[Records from a data source]
=======

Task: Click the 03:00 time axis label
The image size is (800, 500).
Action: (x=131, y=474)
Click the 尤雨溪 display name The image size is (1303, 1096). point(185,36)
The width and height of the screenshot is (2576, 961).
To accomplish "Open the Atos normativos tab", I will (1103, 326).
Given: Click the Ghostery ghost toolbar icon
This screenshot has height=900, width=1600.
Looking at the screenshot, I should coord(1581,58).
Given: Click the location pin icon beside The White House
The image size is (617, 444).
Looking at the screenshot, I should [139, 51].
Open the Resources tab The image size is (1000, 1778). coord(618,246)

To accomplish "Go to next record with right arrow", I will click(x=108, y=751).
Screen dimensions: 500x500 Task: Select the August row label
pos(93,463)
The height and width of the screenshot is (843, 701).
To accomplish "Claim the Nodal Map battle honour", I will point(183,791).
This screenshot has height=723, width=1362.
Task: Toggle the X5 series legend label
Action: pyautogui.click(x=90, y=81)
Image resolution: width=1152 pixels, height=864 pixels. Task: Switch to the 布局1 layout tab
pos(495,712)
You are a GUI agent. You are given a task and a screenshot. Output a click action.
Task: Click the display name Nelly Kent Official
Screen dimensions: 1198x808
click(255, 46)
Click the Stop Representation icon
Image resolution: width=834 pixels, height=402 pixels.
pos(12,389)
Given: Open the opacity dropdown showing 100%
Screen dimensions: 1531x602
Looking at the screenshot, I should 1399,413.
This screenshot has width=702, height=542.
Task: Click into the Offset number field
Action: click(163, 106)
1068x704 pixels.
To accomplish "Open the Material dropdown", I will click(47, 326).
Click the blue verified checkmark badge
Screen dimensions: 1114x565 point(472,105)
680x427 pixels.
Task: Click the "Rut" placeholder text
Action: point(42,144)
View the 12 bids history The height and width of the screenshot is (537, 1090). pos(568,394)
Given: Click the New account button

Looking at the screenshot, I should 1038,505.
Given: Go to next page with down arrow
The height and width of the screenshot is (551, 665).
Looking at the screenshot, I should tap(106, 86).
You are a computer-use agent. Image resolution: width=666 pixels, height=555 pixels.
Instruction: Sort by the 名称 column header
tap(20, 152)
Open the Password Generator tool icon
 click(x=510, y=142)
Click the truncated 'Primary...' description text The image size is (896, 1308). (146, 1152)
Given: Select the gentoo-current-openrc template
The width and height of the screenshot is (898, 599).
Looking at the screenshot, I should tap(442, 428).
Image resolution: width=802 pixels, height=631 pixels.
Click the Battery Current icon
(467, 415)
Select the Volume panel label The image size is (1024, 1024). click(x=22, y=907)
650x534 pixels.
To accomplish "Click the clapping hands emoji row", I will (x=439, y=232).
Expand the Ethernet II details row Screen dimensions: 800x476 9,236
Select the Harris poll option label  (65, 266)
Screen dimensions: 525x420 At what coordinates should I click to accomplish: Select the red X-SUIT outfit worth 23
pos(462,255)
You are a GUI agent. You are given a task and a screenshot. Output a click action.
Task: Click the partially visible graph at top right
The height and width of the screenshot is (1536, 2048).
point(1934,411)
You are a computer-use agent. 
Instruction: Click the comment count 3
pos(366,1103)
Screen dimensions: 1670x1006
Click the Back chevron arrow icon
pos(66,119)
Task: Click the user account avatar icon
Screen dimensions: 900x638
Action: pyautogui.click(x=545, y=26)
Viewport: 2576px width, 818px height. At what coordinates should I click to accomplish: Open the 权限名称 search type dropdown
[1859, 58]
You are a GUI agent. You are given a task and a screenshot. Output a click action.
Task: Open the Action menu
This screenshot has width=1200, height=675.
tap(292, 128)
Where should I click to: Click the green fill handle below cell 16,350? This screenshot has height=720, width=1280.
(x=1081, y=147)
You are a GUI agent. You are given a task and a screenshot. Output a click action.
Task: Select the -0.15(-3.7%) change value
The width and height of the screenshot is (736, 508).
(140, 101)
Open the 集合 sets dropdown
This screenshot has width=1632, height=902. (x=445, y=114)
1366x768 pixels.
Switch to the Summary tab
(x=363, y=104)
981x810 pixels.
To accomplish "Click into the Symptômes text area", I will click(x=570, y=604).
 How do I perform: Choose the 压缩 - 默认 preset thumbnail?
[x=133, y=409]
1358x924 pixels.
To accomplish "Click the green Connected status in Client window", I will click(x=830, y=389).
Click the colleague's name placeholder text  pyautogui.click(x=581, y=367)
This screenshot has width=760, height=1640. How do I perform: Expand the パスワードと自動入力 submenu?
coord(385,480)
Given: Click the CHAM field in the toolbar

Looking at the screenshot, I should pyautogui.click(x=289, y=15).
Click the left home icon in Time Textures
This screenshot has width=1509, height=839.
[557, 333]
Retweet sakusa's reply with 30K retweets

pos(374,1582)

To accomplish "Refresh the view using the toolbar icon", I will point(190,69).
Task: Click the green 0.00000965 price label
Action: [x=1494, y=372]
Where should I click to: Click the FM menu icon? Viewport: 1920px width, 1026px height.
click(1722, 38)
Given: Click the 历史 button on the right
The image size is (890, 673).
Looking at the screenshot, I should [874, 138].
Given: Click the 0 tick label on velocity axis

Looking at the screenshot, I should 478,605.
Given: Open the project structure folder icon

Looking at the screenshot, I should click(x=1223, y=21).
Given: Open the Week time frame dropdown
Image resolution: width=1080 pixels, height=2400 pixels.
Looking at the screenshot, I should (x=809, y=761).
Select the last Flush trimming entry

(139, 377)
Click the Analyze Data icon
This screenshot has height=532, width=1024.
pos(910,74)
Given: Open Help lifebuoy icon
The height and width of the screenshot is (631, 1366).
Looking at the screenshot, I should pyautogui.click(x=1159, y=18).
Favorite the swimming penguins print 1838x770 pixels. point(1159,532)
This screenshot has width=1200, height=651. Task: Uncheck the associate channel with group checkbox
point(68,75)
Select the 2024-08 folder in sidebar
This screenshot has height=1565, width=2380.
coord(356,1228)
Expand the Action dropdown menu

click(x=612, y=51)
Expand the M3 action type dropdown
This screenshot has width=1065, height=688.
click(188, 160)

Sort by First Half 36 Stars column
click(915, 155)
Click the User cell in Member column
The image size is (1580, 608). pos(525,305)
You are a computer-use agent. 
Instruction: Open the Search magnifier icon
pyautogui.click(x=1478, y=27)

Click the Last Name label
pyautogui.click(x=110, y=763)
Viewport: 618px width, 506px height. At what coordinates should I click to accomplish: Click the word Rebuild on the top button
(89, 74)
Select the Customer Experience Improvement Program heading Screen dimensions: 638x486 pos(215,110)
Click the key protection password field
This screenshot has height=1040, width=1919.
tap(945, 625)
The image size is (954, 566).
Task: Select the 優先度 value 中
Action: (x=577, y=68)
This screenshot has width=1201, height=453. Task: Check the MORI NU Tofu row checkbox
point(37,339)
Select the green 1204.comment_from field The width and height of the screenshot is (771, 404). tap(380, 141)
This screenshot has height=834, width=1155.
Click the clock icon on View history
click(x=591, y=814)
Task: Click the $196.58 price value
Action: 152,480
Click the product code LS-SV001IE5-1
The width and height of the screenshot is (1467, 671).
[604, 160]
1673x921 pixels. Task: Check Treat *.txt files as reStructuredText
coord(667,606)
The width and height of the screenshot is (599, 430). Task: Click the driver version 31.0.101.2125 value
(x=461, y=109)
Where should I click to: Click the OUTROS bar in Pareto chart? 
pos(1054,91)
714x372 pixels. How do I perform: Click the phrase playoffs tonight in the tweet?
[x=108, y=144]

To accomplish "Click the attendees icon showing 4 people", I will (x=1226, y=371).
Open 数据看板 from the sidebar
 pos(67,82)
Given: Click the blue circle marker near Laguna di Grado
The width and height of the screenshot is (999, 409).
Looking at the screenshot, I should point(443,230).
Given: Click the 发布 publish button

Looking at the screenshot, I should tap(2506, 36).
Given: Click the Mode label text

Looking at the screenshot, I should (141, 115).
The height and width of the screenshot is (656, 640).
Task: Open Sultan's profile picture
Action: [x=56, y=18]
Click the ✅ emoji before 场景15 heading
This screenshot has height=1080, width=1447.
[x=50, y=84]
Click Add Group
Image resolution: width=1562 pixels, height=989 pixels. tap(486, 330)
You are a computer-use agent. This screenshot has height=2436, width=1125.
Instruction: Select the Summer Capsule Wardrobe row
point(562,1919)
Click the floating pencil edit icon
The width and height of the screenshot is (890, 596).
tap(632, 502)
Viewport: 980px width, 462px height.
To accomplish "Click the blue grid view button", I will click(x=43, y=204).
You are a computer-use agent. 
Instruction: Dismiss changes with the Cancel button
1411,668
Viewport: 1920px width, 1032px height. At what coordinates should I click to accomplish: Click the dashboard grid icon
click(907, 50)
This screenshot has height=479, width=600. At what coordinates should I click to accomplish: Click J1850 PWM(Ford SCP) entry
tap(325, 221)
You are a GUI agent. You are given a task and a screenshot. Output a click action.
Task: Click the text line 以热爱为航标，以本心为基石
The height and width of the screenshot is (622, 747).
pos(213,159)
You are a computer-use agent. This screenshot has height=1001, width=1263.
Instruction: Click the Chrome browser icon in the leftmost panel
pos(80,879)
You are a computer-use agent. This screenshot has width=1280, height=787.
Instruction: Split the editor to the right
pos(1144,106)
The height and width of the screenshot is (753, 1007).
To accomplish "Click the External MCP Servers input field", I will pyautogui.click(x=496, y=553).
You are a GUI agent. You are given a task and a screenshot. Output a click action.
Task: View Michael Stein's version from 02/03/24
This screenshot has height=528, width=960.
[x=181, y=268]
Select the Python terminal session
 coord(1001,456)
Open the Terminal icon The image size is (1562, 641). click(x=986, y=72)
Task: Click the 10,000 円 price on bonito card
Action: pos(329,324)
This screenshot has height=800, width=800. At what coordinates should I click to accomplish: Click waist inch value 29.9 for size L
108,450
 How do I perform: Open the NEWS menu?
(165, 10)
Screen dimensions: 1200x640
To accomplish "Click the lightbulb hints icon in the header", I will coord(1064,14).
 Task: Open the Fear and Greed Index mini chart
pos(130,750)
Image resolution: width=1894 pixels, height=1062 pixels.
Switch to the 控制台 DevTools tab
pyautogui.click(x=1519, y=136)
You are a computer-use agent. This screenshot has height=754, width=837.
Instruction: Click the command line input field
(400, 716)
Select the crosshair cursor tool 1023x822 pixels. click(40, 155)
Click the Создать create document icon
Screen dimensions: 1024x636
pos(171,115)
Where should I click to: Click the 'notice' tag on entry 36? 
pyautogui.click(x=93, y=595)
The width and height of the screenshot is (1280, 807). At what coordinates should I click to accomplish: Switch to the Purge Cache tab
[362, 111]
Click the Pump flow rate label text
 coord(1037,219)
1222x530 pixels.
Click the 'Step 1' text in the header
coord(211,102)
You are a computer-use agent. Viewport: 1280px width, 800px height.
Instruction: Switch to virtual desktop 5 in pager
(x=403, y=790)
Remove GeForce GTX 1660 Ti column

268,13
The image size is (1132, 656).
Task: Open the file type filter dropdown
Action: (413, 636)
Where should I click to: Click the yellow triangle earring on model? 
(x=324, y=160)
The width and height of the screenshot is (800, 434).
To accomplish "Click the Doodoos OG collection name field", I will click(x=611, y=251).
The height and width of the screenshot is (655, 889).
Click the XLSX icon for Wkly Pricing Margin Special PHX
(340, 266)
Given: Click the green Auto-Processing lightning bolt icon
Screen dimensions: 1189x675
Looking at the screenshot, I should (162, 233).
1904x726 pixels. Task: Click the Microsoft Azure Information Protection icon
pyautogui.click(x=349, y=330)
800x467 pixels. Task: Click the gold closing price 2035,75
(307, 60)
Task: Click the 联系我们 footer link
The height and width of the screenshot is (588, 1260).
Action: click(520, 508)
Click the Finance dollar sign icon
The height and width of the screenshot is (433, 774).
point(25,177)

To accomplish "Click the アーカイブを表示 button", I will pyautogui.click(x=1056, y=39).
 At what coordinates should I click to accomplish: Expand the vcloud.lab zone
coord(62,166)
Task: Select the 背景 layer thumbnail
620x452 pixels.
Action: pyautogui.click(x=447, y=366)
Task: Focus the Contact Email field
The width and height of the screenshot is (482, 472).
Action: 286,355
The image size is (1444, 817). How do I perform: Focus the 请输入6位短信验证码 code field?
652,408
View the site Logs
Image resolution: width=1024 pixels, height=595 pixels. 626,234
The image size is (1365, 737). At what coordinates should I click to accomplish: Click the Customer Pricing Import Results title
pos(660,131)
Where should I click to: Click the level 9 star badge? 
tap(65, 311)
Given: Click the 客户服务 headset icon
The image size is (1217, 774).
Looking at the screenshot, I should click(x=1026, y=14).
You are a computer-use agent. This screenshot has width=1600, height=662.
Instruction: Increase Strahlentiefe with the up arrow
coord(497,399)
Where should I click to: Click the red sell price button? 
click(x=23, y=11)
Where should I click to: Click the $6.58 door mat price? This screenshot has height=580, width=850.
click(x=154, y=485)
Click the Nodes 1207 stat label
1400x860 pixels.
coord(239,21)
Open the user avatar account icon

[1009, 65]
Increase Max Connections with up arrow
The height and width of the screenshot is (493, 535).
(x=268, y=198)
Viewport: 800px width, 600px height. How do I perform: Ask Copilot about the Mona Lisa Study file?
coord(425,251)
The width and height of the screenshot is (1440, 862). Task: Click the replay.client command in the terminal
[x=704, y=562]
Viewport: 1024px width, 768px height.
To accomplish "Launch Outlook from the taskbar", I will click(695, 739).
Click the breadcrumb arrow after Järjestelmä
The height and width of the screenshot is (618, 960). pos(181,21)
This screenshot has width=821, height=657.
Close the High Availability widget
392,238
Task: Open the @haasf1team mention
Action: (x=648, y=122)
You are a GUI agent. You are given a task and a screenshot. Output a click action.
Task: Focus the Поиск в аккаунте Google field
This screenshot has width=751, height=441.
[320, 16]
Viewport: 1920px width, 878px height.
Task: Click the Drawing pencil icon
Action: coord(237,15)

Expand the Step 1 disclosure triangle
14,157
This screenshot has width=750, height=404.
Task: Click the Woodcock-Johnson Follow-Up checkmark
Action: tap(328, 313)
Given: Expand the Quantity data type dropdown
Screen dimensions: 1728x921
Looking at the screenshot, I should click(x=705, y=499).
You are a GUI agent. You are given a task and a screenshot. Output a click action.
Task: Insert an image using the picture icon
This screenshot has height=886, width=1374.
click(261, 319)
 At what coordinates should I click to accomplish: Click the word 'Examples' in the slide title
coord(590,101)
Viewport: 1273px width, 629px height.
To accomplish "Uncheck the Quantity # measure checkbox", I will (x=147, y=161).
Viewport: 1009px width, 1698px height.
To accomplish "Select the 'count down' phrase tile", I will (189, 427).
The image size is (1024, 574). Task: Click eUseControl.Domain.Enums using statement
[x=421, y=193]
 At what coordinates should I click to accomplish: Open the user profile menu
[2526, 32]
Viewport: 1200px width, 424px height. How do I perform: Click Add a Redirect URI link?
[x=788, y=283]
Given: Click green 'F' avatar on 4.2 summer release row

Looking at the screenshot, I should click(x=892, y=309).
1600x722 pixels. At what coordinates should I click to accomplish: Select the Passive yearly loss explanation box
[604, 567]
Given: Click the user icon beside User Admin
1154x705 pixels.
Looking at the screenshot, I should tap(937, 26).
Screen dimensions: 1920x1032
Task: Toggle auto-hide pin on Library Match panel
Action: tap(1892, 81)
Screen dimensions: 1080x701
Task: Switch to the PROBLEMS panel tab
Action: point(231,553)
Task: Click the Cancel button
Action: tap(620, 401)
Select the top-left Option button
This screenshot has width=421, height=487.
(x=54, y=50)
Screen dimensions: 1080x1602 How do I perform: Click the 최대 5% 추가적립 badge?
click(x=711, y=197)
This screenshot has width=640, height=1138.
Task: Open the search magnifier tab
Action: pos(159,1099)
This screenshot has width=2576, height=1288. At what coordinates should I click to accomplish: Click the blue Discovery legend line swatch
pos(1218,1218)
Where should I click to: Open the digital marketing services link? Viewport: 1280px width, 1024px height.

=======

» EXERCISE PROMPT:
Can you repeat, word for word, every line above from the one containing "How do I perform: Open the NEWS menu?" down to the one containing "Select the crosshair", including both?

» SOLUTION BELOW:
 How do I perform: Open the NEWS menu?
(165, 10)
Screen dimensions: 1200x640
To accomplish "Click the lightbulb hints icon in the header", I will coord(1064,14).
 Task: Open the Fear and Greed Index mini chart
pos(130,750)
Image resolution: width=1894 pixels, height=1062 pixels.
Switch to the 控制台 DevTools tab
pyautogui.click(x=1519, y=136)
You are a computer-use agent. This screenshot has height=754, width=837.
Instruction: Click the command line input field
(400, 716)
Select the crosshair cursor tool 1023x822 pixels. click(40, 155)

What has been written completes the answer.